看護学校へ行こう
 さて、私たちの番である。床屋さんのようにシャボンを泡立てるのは、なかなか気持ちよかった。だがいざ剃るとなると、怖い。何せ刃物を人に向けるのは生まれて初めてだ。みんななかなか始められない。すると先生から、早くするようにとおしかりの言葉が飛ぶ。おそるおそる、うら若き乙女の真っ白な柔肌に、剃刀を当てる。そのくらいの強さで当てて良いかわからないから、触れるか触れないかの強さでおなかに当てて、すーっと下におろす。シャボンはとれるが、毛は剃れていない。
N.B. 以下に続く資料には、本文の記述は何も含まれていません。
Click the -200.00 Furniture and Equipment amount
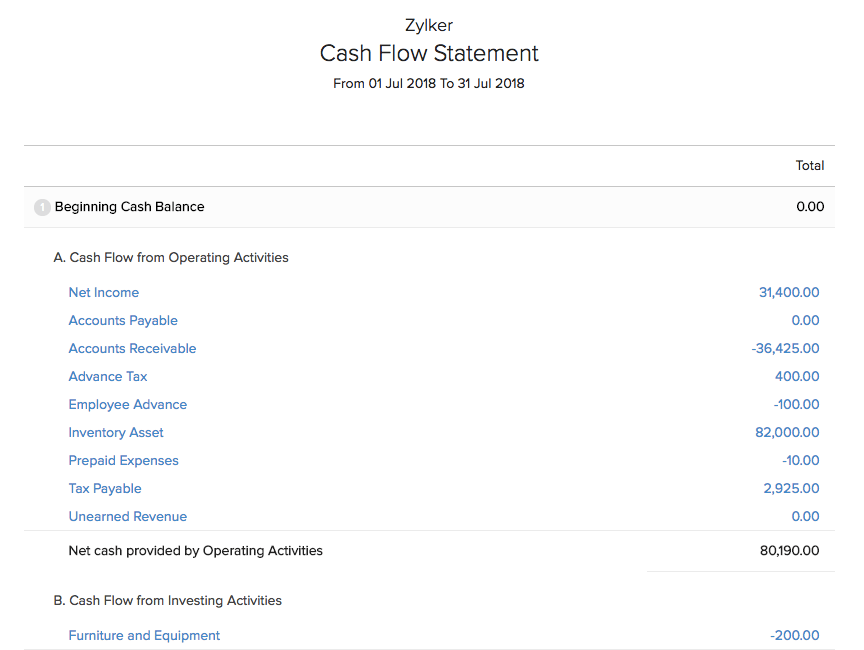 (795, 636)
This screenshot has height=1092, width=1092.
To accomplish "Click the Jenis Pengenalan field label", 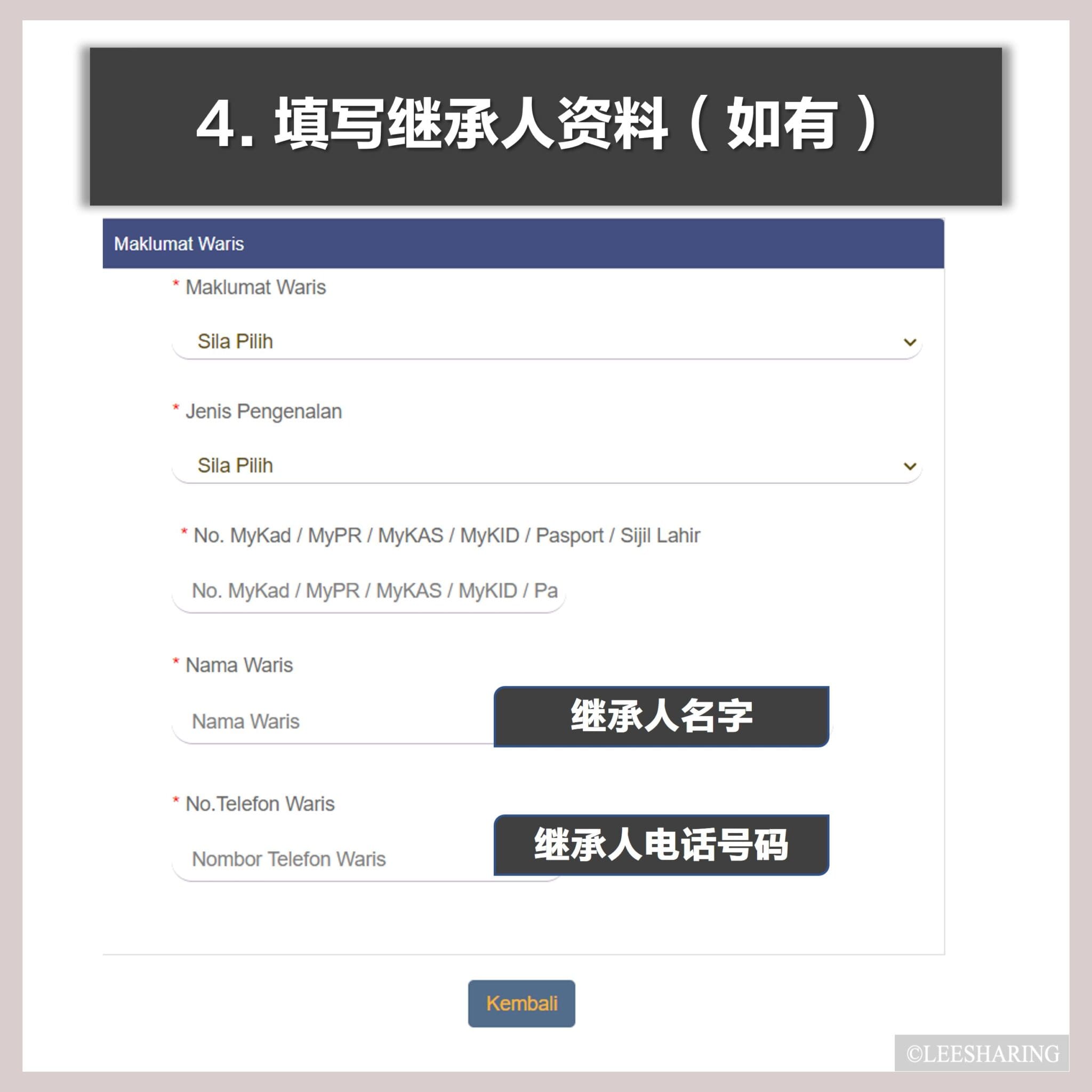I will click(x=263, y=412).

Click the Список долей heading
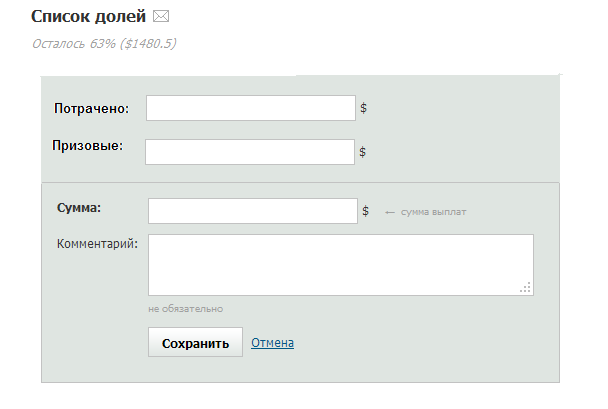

見回りに来た先生に、

「そんな力じゃ剃れないでしょ!早く剃ってあげないと、患者さん、風邪引いてしまうわよ。」

と怒られた。さっき散々人を裸で放置しておいてなんだ、と思ったが、そんなことより剃毛である。ここであることに気づく。カミソリは横にスライドすると皮膚が切れるが、垂直におろしたところで皮膚は切れない。考えて見れば、すねなど自分で毛を剃るとき安全カミソリで剃っているのだから、その要領でやればよいのである。そう思い立つと、思い切って力を入れて、すーっと下におろした。産毛はきれいに剃れた。よしよしこつはつかんだぞと思いながら、脇にとりかかる。脇は凹んでいるので剃りにくい。それでも皮膚を引っ張りながら、時間をかけて剃った。だが片腕だけでかなりの時間を要したので、急遽、おなかの毛と片腕の脇で次の人に変わることになった。残りは次回に行うとのこと。

 寮に戻ってお風呂に入ると、まきよちゃんが両腕をあげ、

「こっちがビフォー、こっちがアフター。」

などとふざけていた。まだまだナースへの道のりは遠い、私たちであった。